Servings: 10 servings
Ingredients
- ½ Cup all-purpose flour
- ¼ Cup butter
- 2 stalks celery coarsely chopped
- 1 onion coarsely chopped
- 1 green bell pepper coarsely chopped
- 1 clove garlic minced
- ½ lb andouille sausage sliced
- 6 Cups beef broth
- ½ Tbsp sugar
- salt to taste
- 1 Tbsp tabasco sauce
- 1 tsp Tony Chachere’s
- 2 bay leaves
- ¼ tsp dried thyme
- 7 oz stewed tomatoes
- 3 oz Tomato Sauce
- 1 tsp gumbo file powder
- 1 Tbsp bacon drippings
- 1 10 oz pkg frozen okra thawed
- 1 Tbsp distilled white vinegar
- ¼ lb lump crab meat
- 1 ½ lb shrimp peeled and deviened
- 1 Tbsp Worcestershire sauce
- 1 tsp gumbo file powder
Instructions
- Make a roux by whisking the flour and 1/4 cup bacon drippings together in a large, heavy saucepan over medium-low heat to form a smooth mixture. Cook the roux, whisking constantly, until it turns a rich mahogany brown color. This can take 20 to 30 minutes; watch heat carefully and whisk constantly or roux will burn. Remove from heat; continue whisking until mixture stops cooking.
- Place the celery, onion, green bell pepper, and garlic into the work bowl of a food processor, and pulse until the vegetables are very finely chopped. Stir the vegetables into the roux, and mix in the sausage.

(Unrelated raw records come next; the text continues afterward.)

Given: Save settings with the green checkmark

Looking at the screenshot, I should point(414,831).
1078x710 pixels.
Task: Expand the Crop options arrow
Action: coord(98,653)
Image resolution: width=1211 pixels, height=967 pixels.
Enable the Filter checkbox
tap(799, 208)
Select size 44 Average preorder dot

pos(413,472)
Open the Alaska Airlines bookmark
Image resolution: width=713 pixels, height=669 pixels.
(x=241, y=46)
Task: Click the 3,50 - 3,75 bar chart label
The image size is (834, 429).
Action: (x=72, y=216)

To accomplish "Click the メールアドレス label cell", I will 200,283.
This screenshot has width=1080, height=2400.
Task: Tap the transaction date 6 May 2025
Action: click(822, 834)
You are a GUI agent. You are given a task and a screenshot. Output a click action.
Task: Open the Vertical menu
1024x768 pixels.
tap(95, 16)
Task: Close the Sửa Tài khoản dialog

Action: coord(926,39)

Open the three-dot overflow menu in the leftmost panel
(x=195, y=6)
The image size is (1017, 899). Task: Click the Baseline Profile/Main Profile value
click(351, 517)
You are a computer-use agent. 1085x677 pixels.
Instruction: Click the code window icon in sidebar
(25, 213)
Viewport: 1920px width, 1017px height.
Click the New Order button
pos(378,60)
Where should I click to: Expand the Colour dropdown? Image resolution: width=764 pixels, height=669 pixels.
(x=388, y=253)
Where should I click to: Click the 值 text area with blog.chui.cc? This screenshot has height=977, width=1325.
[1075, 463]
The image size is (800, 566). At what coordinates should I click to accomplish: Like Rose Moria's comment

Bring the mixture to a simmer over medium-low heat, and cook until vegetables are tender, 10 to 15 minutes. Remove from heat, and set aside.
- Bring the stock to a boil in a large slow cooker and mix the roux mixture into the simmering broth. Reduce heat to a simmer, and mix in the sugar, salt, hot pepper sauce, Cajun seasoning, bay leaves, thyme, stewed tomatoes, and tomato sauce. Simmer the soup over low heat for 1 hour; mix in 1 teaspoon of file gumbo powder at the 45-minute mark.
- Meanwhile, melt 1 tablespoons of bacon drippings in a skillet, and cook the okra with vinegar over medium heat for 15 minutes; remove okra with slotted spoon, and stir into the simmering gumbo. Mix in crabmeat, shrimp, and Worcestershire sauce, and simmer until flavors have blended, 45 more minutes. Just before serving, stir in 1 more teaspoon of file gumbo powder.